White flight
Le white flight (en français, la « fuite des blancs ») est la migration des personnes d'origine européenne hors des zones urbaines à fort taux d'immigrés. Le terme est né aux États-Unis, où le phénomène, qui a commencé dans les années 1960, a été précisément décrit, mais il est également visible dans la plupart des pays d'immigration.
Histoire du concept
Durant les années 1970, un certain nombre de démographes et sociologues mettent en évidence le départ des populations blanches des centres-villes pour s’installer dans les banlieues ou même au-delà des aires métropolitaines[1]. Dans le même temps, et en s’appuyant sur ce constat, Thomas Schelling introduit une nouvelle conception de la ségrégation comme conséquence d’un ensemble de « comportements individuels discriminatoires[2],[3] ». Il explique que l’arrivée d’immigrés dans le centre des villes a favorisé la migration des populations intégrées à l’extérieur des villes. L’une des explications avancées parmi les chercheurs est celle d’une fuite des blancs (white flight), parfois appelé évitement ethnique (cultural avoidance)[4]. Cette théorie, dont les expressions empiriques ont confirmé sa validité[5] suppose l’existence d’un « seuil de tolérance raciale » dans la population majoritaire[3]. Lorsque ce seuil est franchi, ces derniers quittent leur quartier pour s’installer dans un endroit où la proportion de personnes racialisées est plus faible. De même, lorsqu’il s’agit de choisir un lieu de résidence, les Blancs applique implicitement à leurs choix un niveau de tolérance racial qui favorise mécaniquement la concentration des populations. À ce titre, plus de 70% des Blancs déménageraient si un grand nombre de Noirs venaient à s’installer dans leur quartier[6]. Par l’agrégation de ces décisions individuelles, le white flight contribue donc à alimenter la ségrégation.

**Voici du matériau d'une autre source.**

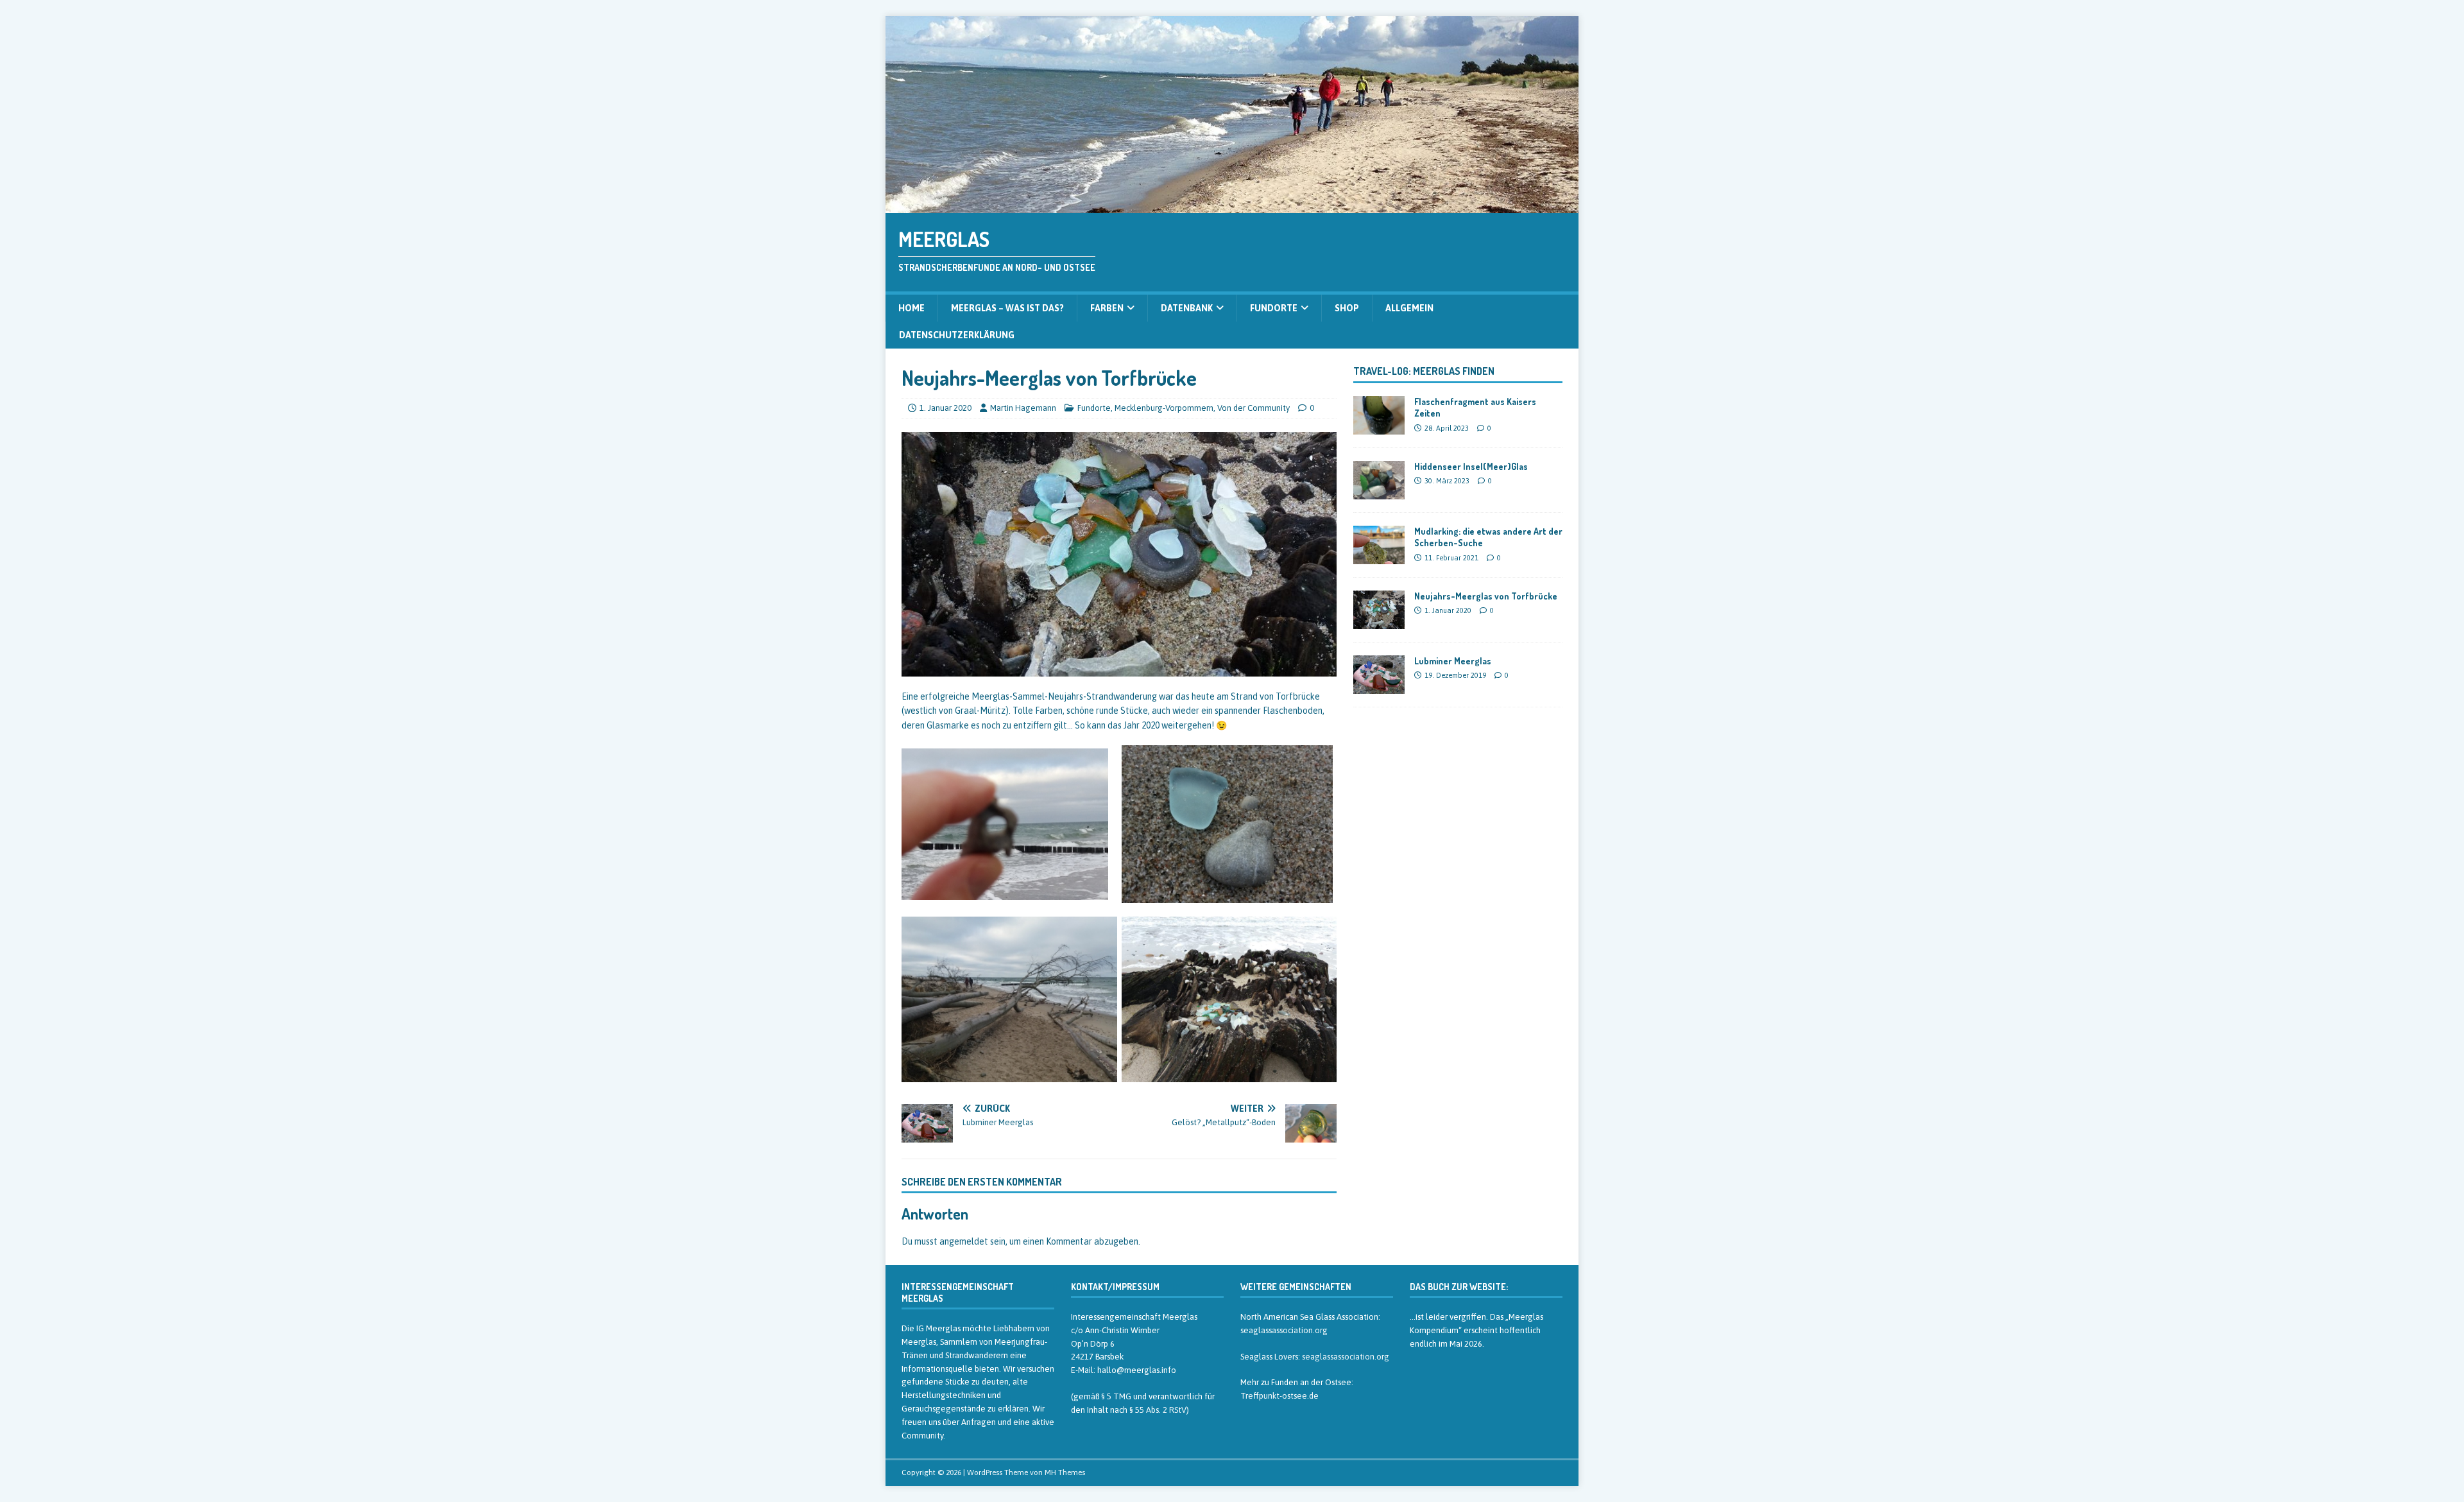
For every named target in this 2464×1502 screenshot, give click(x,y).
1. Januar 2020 (945, 408)
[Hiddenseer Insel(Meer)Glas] (1379, 492)
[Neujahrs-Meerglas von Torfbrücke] (1379, 622)
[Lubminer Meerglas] (1379, 687)
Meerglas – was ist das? (1007, 308)
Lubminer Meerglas (1452, 660)
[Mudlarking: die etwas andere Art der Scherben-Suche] (1379, 557)
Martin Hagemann (1023, 408)
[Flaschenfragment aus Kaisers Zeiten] (1379, 427)
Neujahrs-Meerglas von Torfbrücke (1485, 596)
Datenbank (1187, 308)
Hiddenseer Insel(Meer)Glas (1471, 466)
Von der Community (1253, 408)
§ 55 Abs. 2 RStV (1157, 1410)
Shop (1347, 308)
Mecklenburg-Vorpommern (1164, 408)
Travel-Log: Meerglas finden (1423, 371)
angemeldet (963, 1241)
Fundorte (1273, 308)
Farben (1107, 308)
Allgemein (1409, 308)
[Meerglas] (1232, 206)
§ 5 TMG (1116, 1396)
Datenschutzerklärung (956, 335)
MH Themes (1065, 1472)
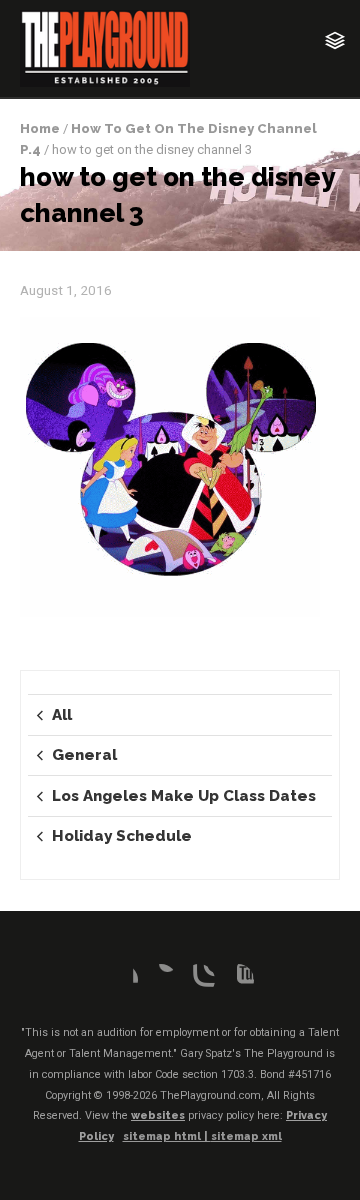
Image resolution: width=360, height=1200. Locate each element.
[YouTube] (238, 980)
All (62, 715)
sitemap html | (167, 1136)
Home (40, 128)
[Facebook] (122, 980)
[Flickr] (161, 980)
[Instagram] (199, 980)
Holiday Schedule (122, 836)
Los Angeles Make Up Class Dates (184, 796)
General (84, 755)
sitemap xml (246, 1136)
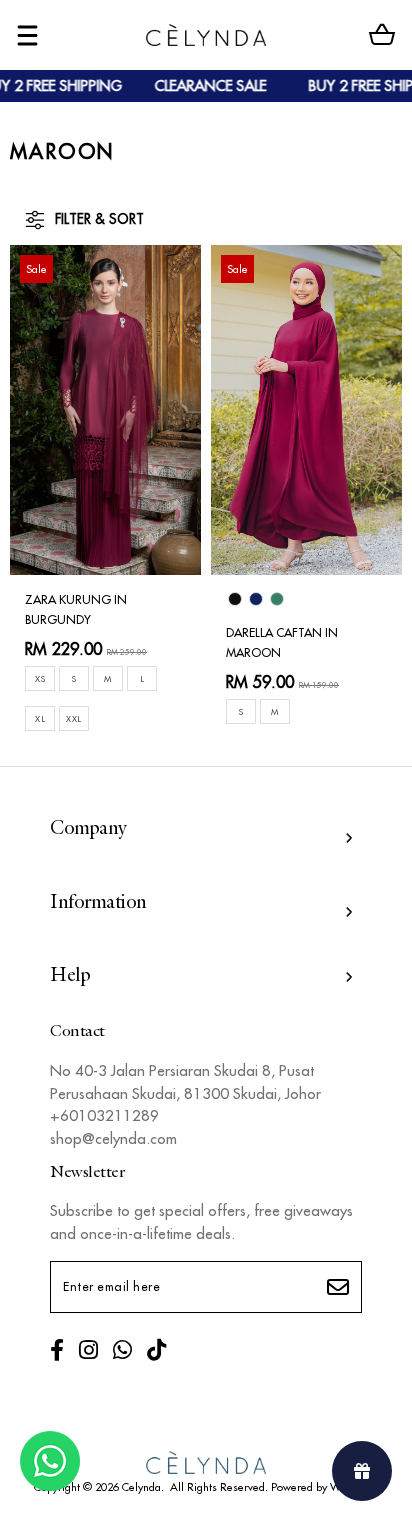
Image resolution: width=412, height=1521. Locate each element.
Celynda (141, 1487)
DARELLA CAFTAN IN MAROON (282, 642)
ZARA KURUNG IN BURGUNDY (76, 609)
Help (70, 976)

Le white flight s'explique également par la volonté des populations blanches de fuir les quartiers pauvres avec un fort taux de criminalité[7].
Aux États-Unis
Le phénomène a commencé aux États-Unis dans un contexte suivant l'abolition de la ségrégation raciale lorsque bien des Noirs ont quitté les États du Sud pour s'installer dans des grandes agglomérations comme New York, Chicago et Los Angeles. Cela a entraîné un exode des populations blanches américaines, des quartiers populaires des grands agglomérations, vers des zones plus reculées où la composition ethnique était la plus blanche possible.
En France
En France, les quartiers à forte concentration allogène étant traditionnellement situés hors des centres historiques ou dans des zonages urbains bien définis, le phénomène semble avoir épargné le centre des grandes agglomérations.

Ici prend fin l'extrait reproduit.